Maersk ditching fossil fuels for all new ships
The global shipping firm will use carbon-neutral fuels for propulsion, even if they are more expensive
Houston — A century after the global shipping fleet ran largely on coal, the world’s largest shipping line is taking a historic step towards not using fossil fuels for propulsion.
All newly constructed vessels owned by AP Møller-Maersk will have to be able to use carbon-neutral fuels, such as clean methanol and ammonia, as well as traditional oil-based products, the company said in a statement. The shift comes just three months after the industry’s main regulator set new decarbonisation rules that were criticised for their lack of ambition.
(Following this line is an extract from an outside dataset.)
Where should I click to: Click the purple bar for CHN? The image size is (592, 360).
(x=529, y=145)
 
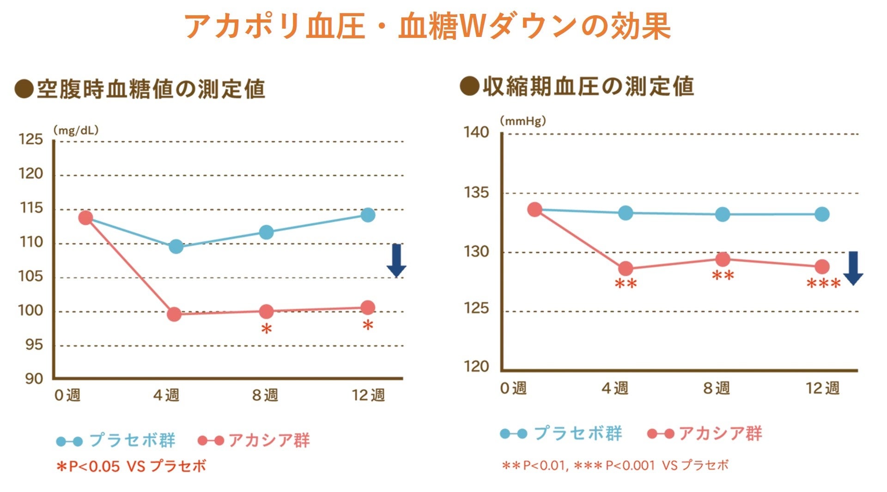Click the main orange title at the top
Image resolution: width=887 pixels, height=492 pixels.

“If you don’t do this, 10 years from now we risk becoming irrelevant,” said Morten Bo Christiansen, vice-president and head of decarbonisation at Maersk. “Our customers need us to do this.”
As well as ammonia and clean forms of methanol, Maersk said alcohol lignin blends were another primary candidate for future fuels. Liquefied natural gas (LNG), which has been embraced by some other shipping lines, is not part of Maersk’s strategy: “We don’t need another fossil fuel,” Christiansen said.
About half of Maersk’s 200 biggest customers have set science-based or zero-carbon carbon targets for their supply chains, or are in the process of doing so. The firm wants to have net-zero emissions from its operations by 2050, and has helped found a research centre focused on decarbonising the industry.
While the new Maersk-owned ships will still be able to run on very low-sulphur fuel oil — the product widely used by vessels — the firm will strive to use carbon-neutral fuels, Christiansen said. That’s despite them likely costing significantly more than oil-based options. Still, if marine fuel costs were to double, the price of a flat-screen TV in a shop would only rise by about 50c to $1, Christiansen said.
Getting hold of enough carbon-neutral fuel will be Maersk’s biggest challenge, given the current lack of availability.
The firm also plans to have a small container ship capable of running on e-methanol, or, bio-methanol on the water in 2023, which it hopes will offer fuel suppliers an incentive to scale up production of clean alternatives.
“Our ambition to have a carbon-neutral fleet by 2050 was a moon shot when we announced it in 2018,” said Søren Skou, Maersk’s CEO. “Today we see it as a challenging, yet achievable target to reach.”